AI and Jobs

What will be the impact of AI on American jobs? That is an important and relevant question, if it refers to the change in the types of jobs likely to result. It misunderstands the nature of technical progress—increased worker productivity—if it refers to lost jobs increasing unemployment.

I am reminded of the wonderful movie Hidden Figures, about the “African-American women whose mathematical prowess helped launch the United States into the space age” Hidden Figures True History: Behind the Real Langley Lab | Time (this reference was found by my ChatAI browser in about 10 seconds when I couldn’t remember the name of the movie ). In the movie—a true life story—these women filled a large room with desks and their adding machines crunching number. I assume that one person with a desk top computer can now perform more calculations than that earlier room full of women. Have we lost jobs as a result (job openings currently exceed the number of potential workers looking for jobs)?

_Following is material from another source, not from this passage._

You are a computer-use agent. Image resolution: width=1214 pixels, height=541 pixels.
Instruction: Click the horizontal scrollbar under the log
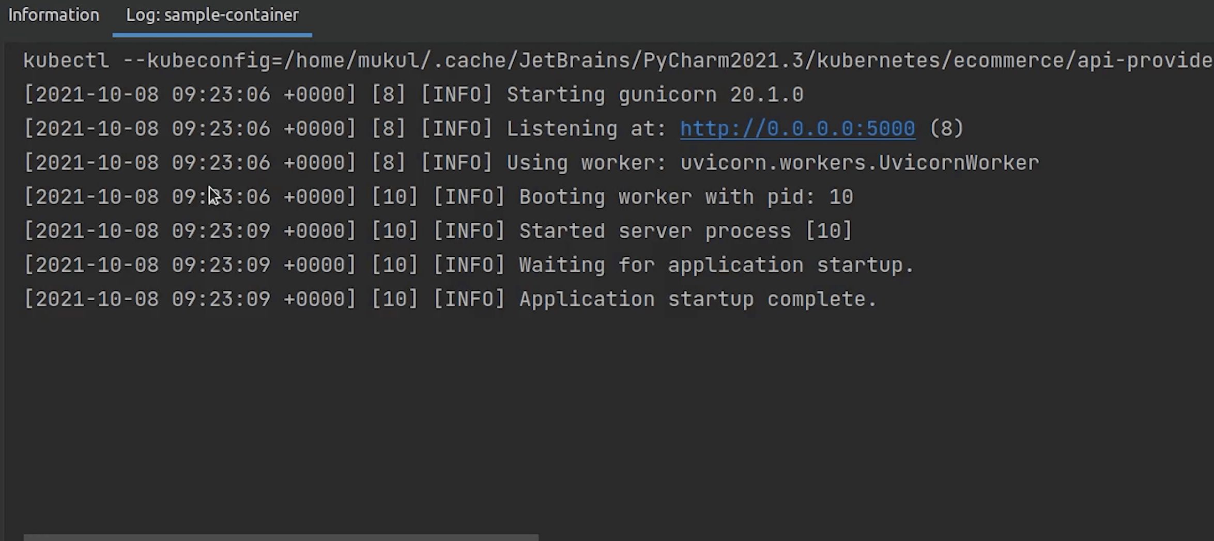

Some jobs were eliminated as the result of technical progress (look what tractors did to farming) freeing up those workers to produce other things. Overall worker productivity has skyrocketed, raising most everyone’s standard of living not only in the US but around the world. AI has the potential to do more of the same.

But such progress is disruptive. It is easy enough for young, new entrants to the labor force to train for the new jobs needed, but more difficult for older workers to retrain for the new jobs (potentially working with new machines). Public policy needs to promote such flexibility and adjustment as productivity continues to grow. “Replacing Social Security with a universal basic income” We have also chosen to take some of our increased productivity and thus incomes in the form of increased leisure (shorter work weeks).  AI is one of the latest in the long line of wonderful productivity tools that has made us all richer than the kings of earlier days. Bring it on.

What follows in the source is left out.